Some politicians who have aggressively supported Bajagua are Randall “Duke” Cunningham (R-California), Bob Filner (D-California), Brian Bilbray (R-California) and Duncan Hunter (R-California). Filner and Hunter are still members of the U.S. House of Representatives. Cunningham lost his seat in the House after pleading guilty to accepting $2.4 million in bribes from defense contractors for strong-arming Departement of Defense procurement personnel into steering contracts in the direction of the bribing companies. As we document below, Cunningham engaged in similar behavior concerning the Bajagua Project by trying to coerce personnel in the International Boundary and Water Commission into giving Bajagua LLC, the Tijuana project. And Brian Bilbray, just a few months after being voted out of his House seat in 2000, was on the Bajagua payroll as a lobbyist. 

There is no evidence that Cunningham, Bilbray or others took bribes to press Bajagua’s agenda, but Representative Filner has taken tens of thousands of dollars from Bajagua principles or their families in campaign contributions. As documented on this site there is clear evidence of undue influence, egregious behavior, violations of law, and the overwhelming stench of corruption. If Bajagua is given the project it will be a travesty for the San Diego region and United States taxpayers. Hundreds of millions of dollars will line the pockets of a few people who have ingratiated themselves to politicians in the U.S. Congress and with the Bush Administration.

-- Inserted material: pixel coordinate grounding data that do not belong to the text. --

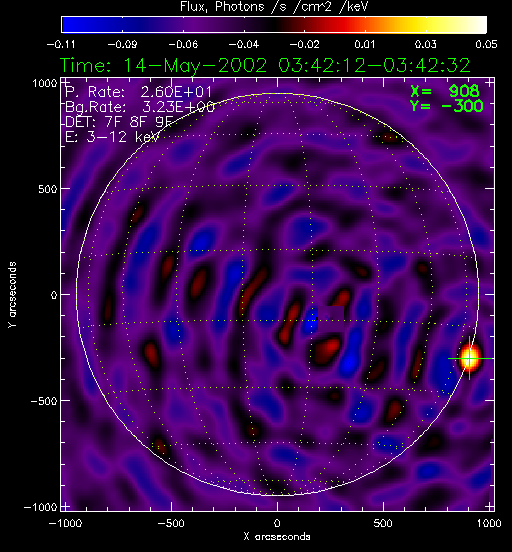The height and width of the screenshot is (552, 512).
Task: Click the Time 14-May-2002 green title text
Action: coord(265,65)
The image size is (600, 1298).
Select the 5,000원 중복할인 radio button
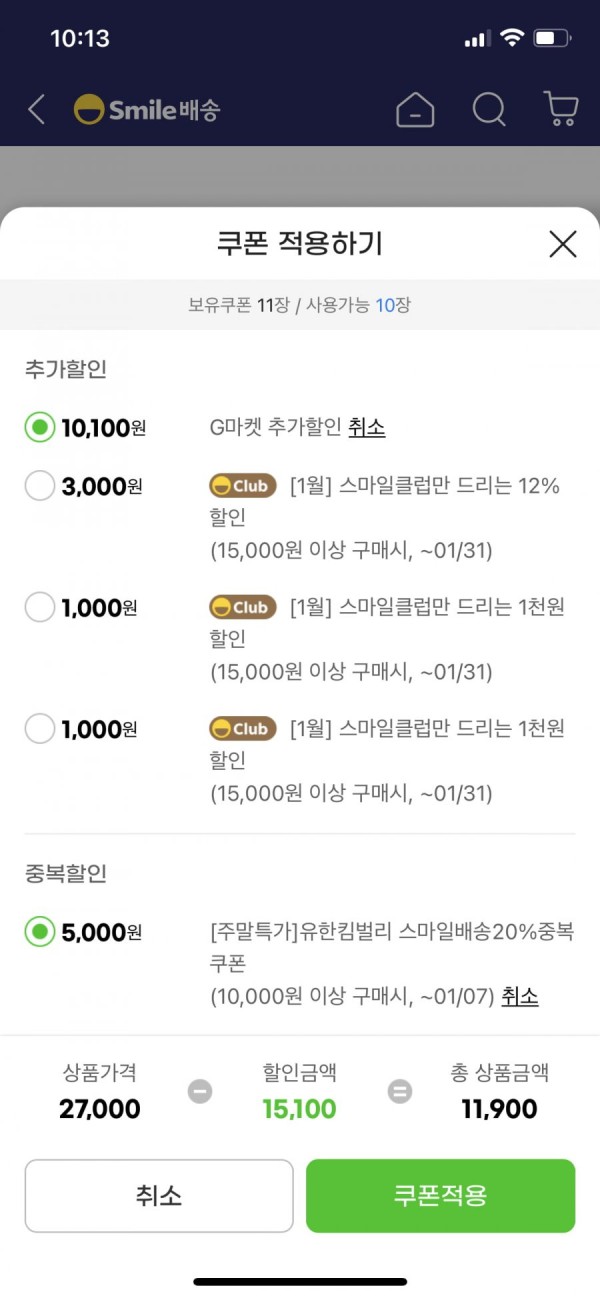coord(40,932)
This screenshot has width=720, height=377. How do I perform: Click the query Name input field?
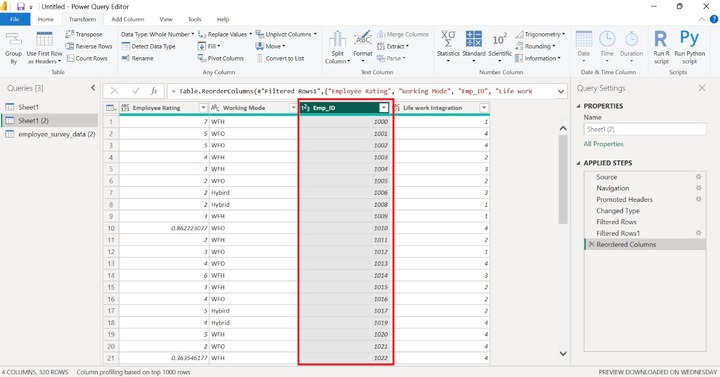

This site is sponsored and managed by the National Security Whistleblowers Coalition, an organization dedicated to exposing corruption and incompetence that threatens the security and public coffers of the nation. We aim to provide a single, comprehensive site for material concerning the Bajagua Project. This site is just getting started and we will add material regularly, so please visit often. 

Thank You
National Security Whistleblowers Coalition

Background

  • SUPPLEMENTAL ENVIRONMENTAL IMPACT STATEMENT prepared for the International Boundary and Water Commission. Bajagua was at the time, and still is, purely conceptual, and without substance. The Bajagua Border Environmental Cooperation Commission proposal went nowhere, and Mexico has never backed the project. Filner et al. have pushed and insisted on putting this through every process, wasting nearly 10 years in delays and millions of taxpayer dollars in lawsuits, escalating construction costs, and ongoing ocean pollution. Now we face the immediate prospect of Tijuana reclamation plants coming online and adding to the pollution in the Tijuana River. If Congress, the EPA, the IBWC and the White House had made a good faith effort to solve the pollution problem, rather than being intent on a government give-away to Bajagua, we could have gone a long way toward cleaning up our water. Section 1.6.1 of the SEIS is still true today:

    “An alternative considered but eliminated is the reclamation of secondary treated effluent from the SBIWTP for reuse in Mexico for industrial and agricultural purposes. Wastewater reclamation was eliminated from further consideration as an alternative since all such proposals are in preliminary negotiations and because of the provisions outlined in Minute 283 (see Section 1.2.3.2 and Appendix A1).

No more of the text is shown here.